◆ **Your instructions**
Your answer must be the exact lines from the one holding "Given: Click the" through the end of the entries, with no pictures.

◆ **Data under study**

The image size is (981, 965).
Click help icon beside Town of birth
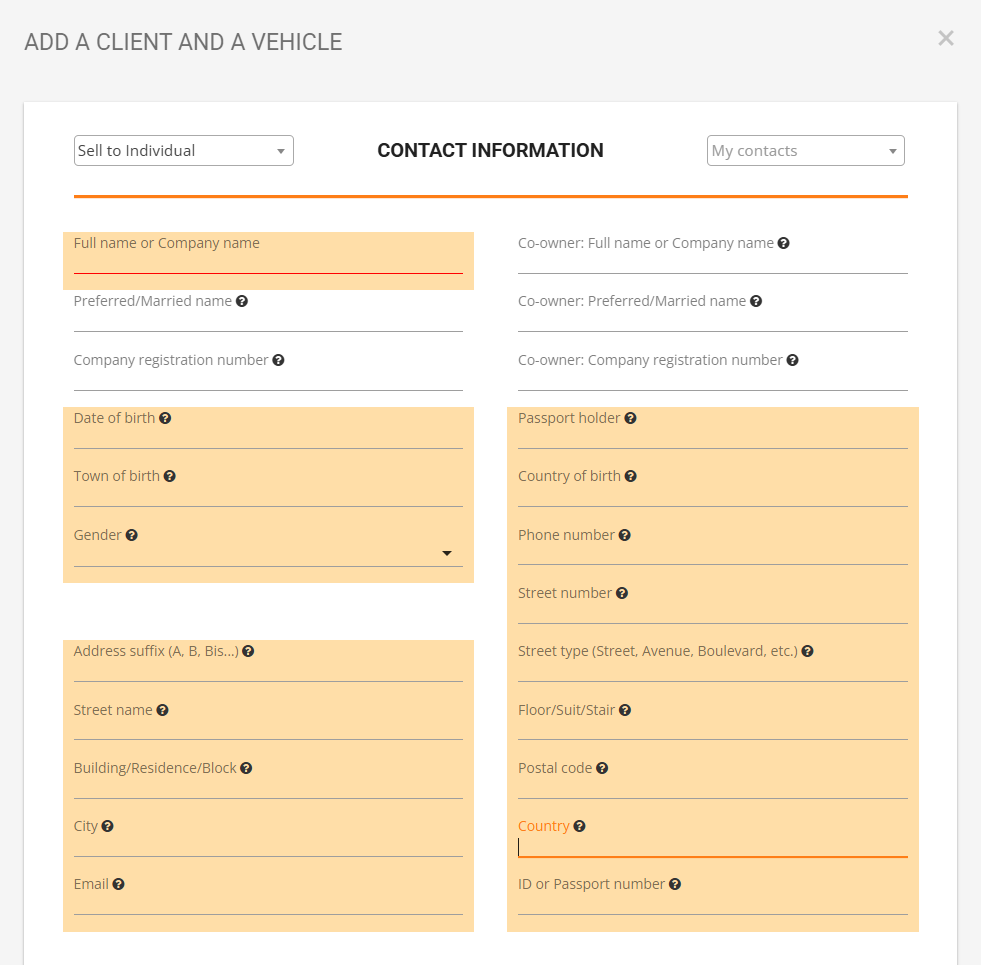pos(170,476)
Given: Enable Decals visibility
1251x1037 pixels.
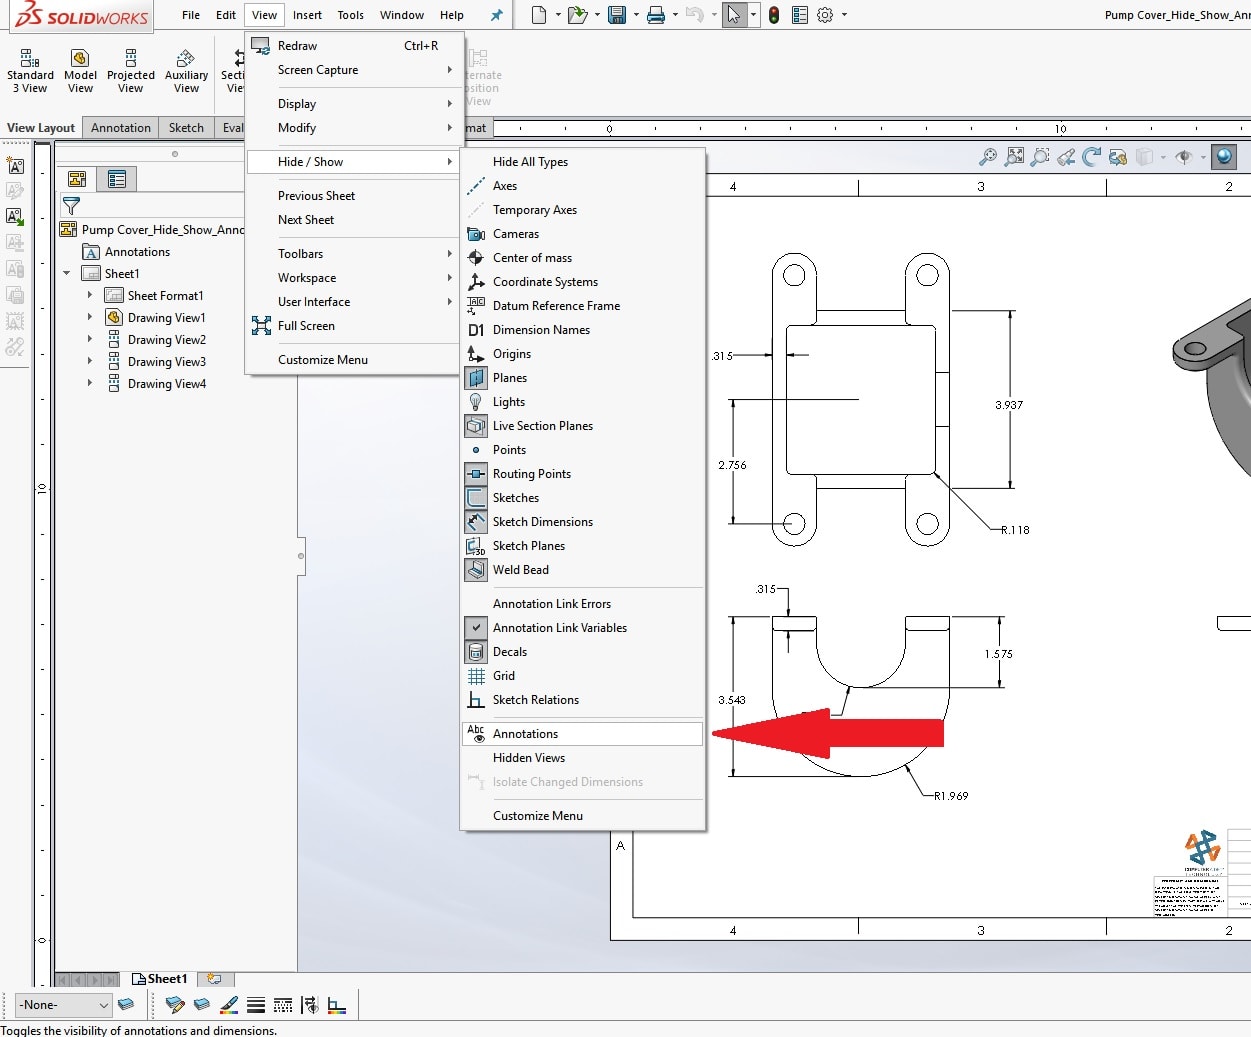Looking at the screenshot, I should pyautogui.click(x=509, y=651).
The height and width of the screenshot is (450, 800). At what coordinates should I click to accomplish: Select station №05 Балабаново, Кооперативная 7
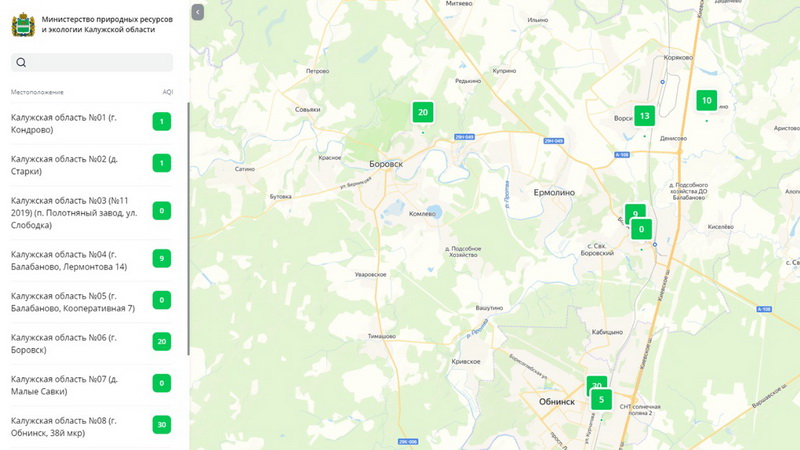pos(92,302)
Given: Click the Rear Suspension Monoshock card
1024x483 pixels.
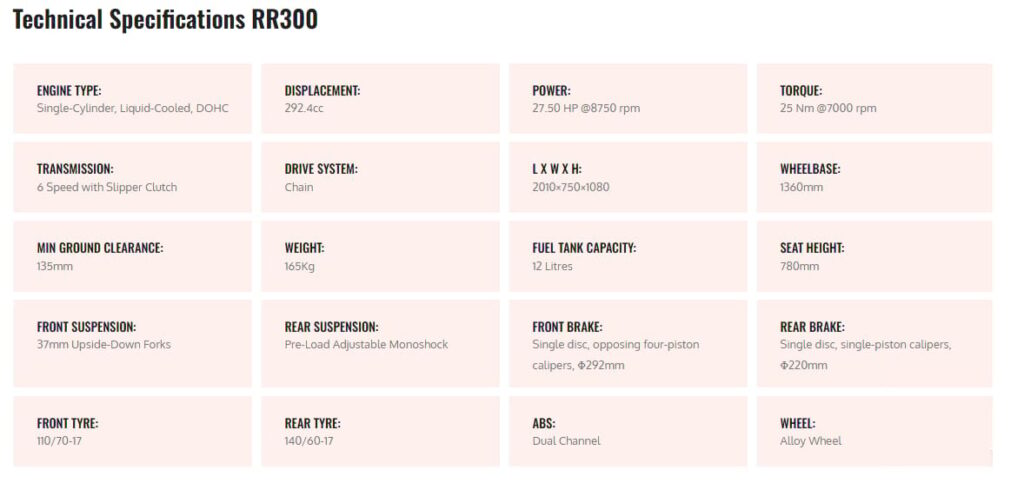Looking at the screenshot, I should click(381, 344).
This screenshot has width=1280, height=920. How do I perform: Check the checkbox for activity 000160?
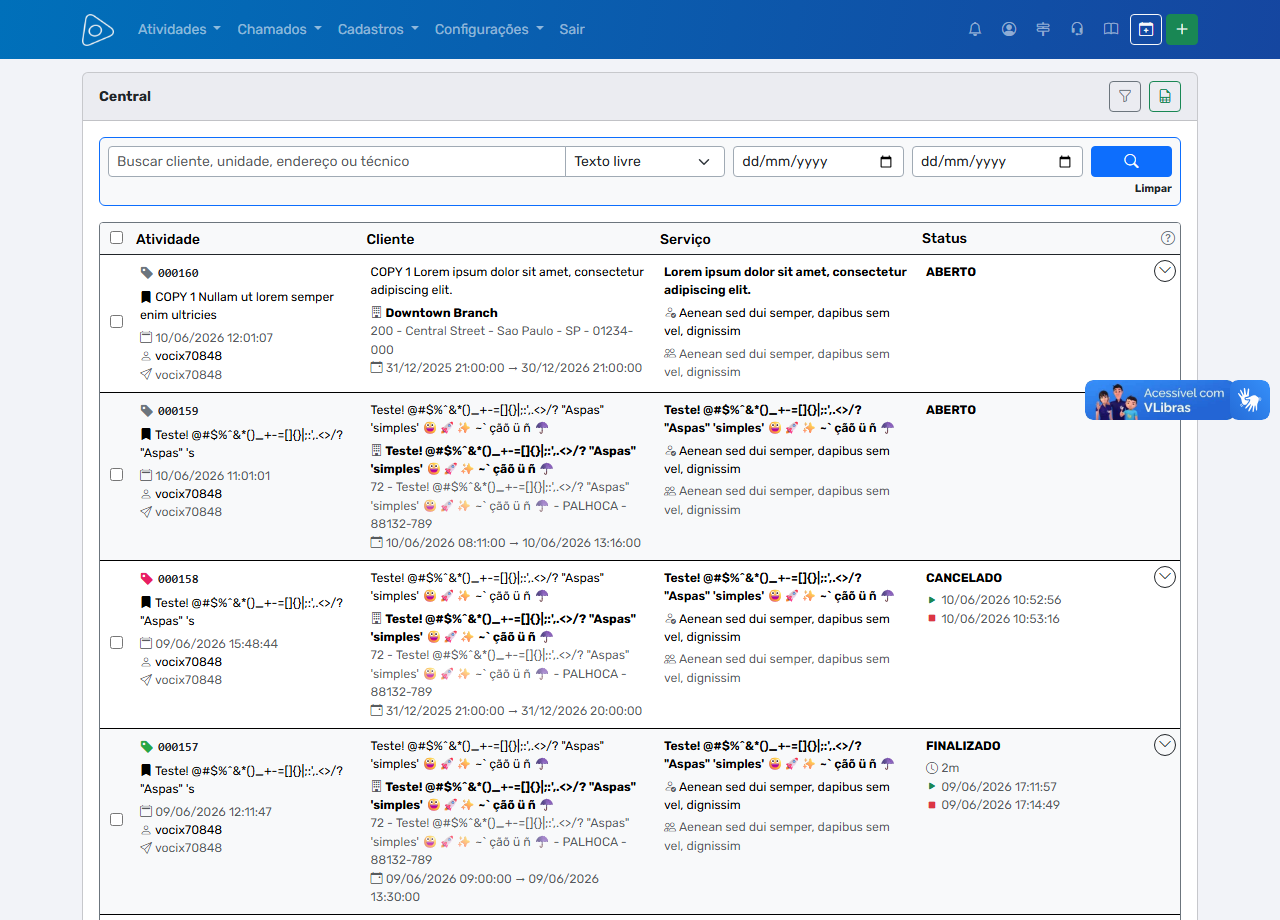(116, 322)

◆ **Answer to the exercise**
Given: Click the Rear Suspension Monoshock card
1024x483 pixels.
Looking at the screenshot, I should click(381, 344).
This screenshot has width=1280, height=920. How do I perform: Check the checkbox for activity 000160?
(116, 322)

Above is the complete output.